[Lines of data]
.....

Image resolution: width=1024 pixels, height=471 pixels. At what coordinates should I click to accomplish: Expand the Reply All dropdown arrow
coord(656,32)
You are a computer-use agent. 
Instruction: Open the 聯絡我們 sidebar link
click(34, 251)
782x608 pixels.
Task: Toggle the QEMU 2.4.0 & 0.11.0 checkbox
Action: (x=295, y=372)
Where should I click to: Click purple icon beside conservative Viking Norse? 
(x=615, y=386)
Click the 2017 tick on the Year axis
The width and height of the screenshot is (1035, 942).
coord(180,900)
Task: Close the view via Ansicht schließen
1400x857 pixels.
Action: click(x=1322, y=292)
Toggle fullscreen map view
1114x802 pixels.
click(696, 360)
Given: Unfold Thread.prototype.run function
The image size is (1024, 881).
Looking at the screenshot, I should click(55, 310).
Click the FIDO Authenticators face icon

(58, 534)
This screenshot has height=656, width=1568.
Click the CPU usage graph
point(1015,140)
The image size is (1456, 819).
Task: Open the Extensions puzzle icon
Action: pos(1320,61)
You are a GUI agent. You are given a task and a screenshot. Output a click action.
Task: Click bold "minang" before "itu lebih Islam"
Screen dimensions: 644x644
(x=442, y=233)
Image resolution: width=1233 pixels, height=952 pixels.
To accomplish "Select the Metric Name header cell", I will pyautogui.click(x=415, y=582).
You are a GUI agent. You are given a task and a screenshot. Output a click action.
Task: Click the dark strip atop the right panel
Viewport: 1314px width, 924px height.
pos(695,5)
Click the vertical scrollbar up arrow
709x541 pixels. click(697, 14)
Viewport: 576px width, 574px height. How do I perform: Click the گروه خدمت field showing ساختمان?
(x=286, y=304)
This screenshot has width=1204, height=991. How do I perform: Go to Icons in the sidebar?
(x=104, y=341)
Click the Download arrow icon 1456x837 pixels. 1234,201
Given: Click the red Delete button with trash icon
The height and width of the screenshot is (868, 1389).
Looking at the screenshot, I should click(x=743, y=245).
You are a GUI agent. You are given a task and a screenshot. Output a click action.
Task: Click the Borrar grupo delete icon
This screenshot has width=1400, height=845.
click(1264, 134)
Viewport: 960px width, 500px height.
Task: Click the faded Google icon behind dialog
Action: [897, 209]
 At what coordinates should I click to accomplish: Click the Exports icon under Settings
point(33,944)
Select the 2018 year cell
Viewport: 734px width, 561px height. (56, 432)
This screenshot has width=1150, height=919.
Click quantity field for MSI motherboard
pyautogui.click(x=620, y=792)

.....

SET EXERCISE: Copy every item above, replacing "GUI agent" with "interface agent" wherever it occurs and leaving everything else as it is.

RESPONSE:
Image resolution: width=1024 pixels, height=471 pixels. At what coordinates should I click to accomplish: Expand the Reply All dropdown arrow
coord(656,32)
You are a computer-use agent. 
Instruction: Open the 聯絡我們 sidebar link
click(34, 251)
782x608 pixels.
Task: Toggle the QEMU 2.4.0 & 0.11.0 checkbox
Action: (x=295, y=372)
Where should I click to: Click purple icon beside conservative Viking Norse? 
(x=615, y=386)
Click the 2017 tick on the Year axis
The width and height of the screenshot is (1035, 942).
coord(180,900)
Task: Close the view via Ansicht schließen
1400x857 pixels.
Action: click(x=1322, y=292)
Toggle fullscreen map view
1114x802 pixels.
click(696, 360)
Given: Unfold Thread.prototype.run function
The image size is (1024, 881).
Looking at the screenshot, I should click(55, 310).
Click the FIDO Authenticators face icon

(58, 534)
This screenshot has height=656, width=1568.
Click the CPU usage graph
point(1015,140)
The image size is (1456, 819).
Task: Open the Extensions puzzle icon
Action: pos(1320,61)
You are a interface agent. You are given a task and a screenshot. Output a click action.
Task: Click bold "minang" before "itu lebih Islam"
Screen dimensions: 644x644
(x=442, y=233)
Image resolution: width=1233 pixels, height=952 pixels.
To accomplish "Select the Metric Name header cell", I will pyautogui.click(x=415, y=582).
You are a interface agent. You are given a task and a screenshot. Output a click action.
Task: Click the dark strip atop the right panel
Viewport: 1314px width, 924px height.
pos(695,5)
Click the vertical scrollbar up arrow
709x541 pixels. click(697, 14)
Viewport: 576px width, 574px height. How do I perform: Click the گروه خدمت field showing ساختمان?
(x=286, y=304)
This screenshot has width=1204, height=991. How do I perform: Go to Icons in the sidebar?
(x=104, y=341)
Click the Download arrow icon 1456x837 pixels. 1234,201
Given: Click the red Delete button with trash icon
The height and width of the screenshot is (868, 1389).
Looking at the screenshot, I should click(x=743, y=245).
You are a interface agent. You are given a task and a screenshot. Output a click action.
Task: Click the Borrar grupo delete icon
This screenshot has width=1400, height=845.
click(1264, 134)
Viewport: 960px width, 500px height.
Task: Click the faded Google icon behind dialog
Action: [897, 209]
 At what coordinates should I click to accomplish: Click the Exports icon under Settings
point(33,944)
Select the 2018 year cell
Viewport: 734px width, 561px height. (56, 432)
This screenshot has width=1150, height=919.
Click quantity field for MSI motherboard
pyautogui.click(x=620, y=792)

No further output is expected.